◆ ページ抜粋 ◆

>>>

ISO50001の目的は、「エネルギーパフォーマンスの改善を通じた省エネルギーをあらゆる組織で実現」「可視化によるエネルギーパフォーマンスの改善」の2点です。エネルギーパフォーマンス(エネルギー原単位等)の改善を計画的かつ効果的に行うために、PDCA(計画・実施・確認・改善措置)サイクルによる運用が採用されています。導入のポイントは、エネルギーパフォーマンスの評価と改善を行う「エネルギーレビュー」と、トップマネジメントによる内部監査にあたる「活動の適合性の確認と評価」の2点です。以下では、具体的な導入活用のポイントとして「エネルギーレビュー」と「活動の適合性の確認と評価」を解説します。

エネルギーレビュー

ISO50001では、エネルギーパフォーマンスとEnMS(エネルギーマネージメントシステム)の継続的改善と達成を要求しています。そこで重要なのが、エネルギーパフォーマンスの評価と改善を行うエネルギーレビューのプロセスです。エネルギーレビューとは、データや情報に基づいてエネルギーパフォーマンスを決定し、改善の機会を特定することです。エネルギーレビューのプロセスは、原単価の管理分析・評価・改善が該当し、事業者がエネルギーパフォーマンス改善の手順・方法論として活用できます。具体的には、以下のような要求事項が規定されています。

エネルギー使用のプロセスごとの測定分析
現時点のエネルギー源を特定する
過去および現在のエネルギーの使用・使用量を評価する

エネルギーの使用および使用量を測定・その他のデータに基づいて分析します。具体的には、組織のエネルギー使用量を測定し、エネルギー源を特定し、過去から現在までにエネルギー使用量を評価します。例えば、「増加傾向なのか、減少傾向なのか」「全体に占めるエネルギー源ごとの割合はどうなのか」「使用量の変動原因な何なのか」などを分析します。さらに設備・設備群・作業工程単位でエネルギー管理を徹底し、それぞれ年・季節・月・週・時間単位など、きめ細かなエネルギー管理を行い、過去実績と比較しながら消費動向を把握できるように検討します。

<<<

◆ 短い課題 1 ◆
ページ抜粋から次の一文を英語に翻訳してください。「エネルギーレビューとは、データや情報に基づいてエネルギーパフォーマンスを決定し、改善の機会を特定することです。」
◆ 短い課題 2 ◆
次の(a)〜(c)がページ抜粋の内容と一致するかを、それぞれ「はい」か「いいえ」で答えてください。あわせて、判断の決め手となる本文の語句を引用してください。
(a) ISO50001の運用にはPDCAサイクルが採用されている。
(b) 「活動の適合性の確認と評価」は、外部の審査機関による監査にあたる。
(c) エネルギー管理は年単位でのみ行う。

◆ 与えられたデータ ◆
>>>

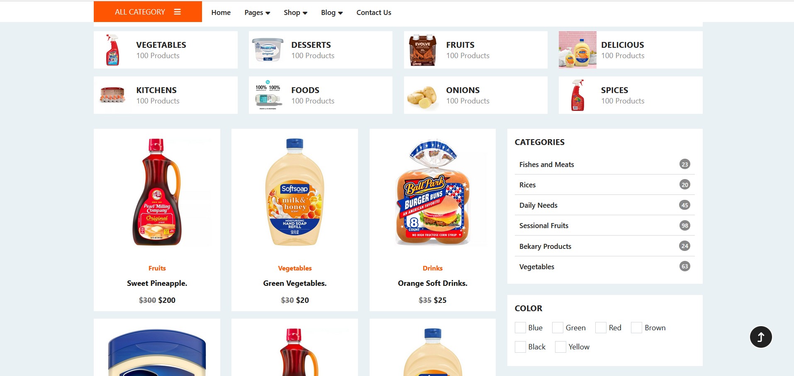Tick the Green color checkbox

tap(558, 328)
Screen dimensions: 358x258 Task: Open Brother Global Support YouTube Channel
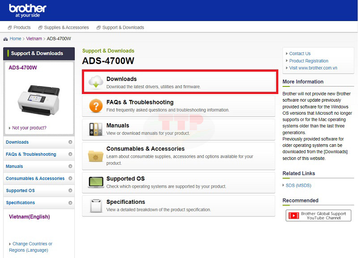coord(318,215)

<<<

◆ 正しい結果 1 ◆
An energy review means determining energy performance based on data and information and identifying opportunities for improvement.

◆ 正しい結果 2 ◆
(a) はい。「PDCA(計画・実施・確認・改善措置)サイクルによる運用が採用されています」
(b) いいえ。「トップマネジメントによる内部監査にあたる」
(c) いいえ。「年・季節・月・週・時間単位など、きめ細かなエネルギー管理を行い」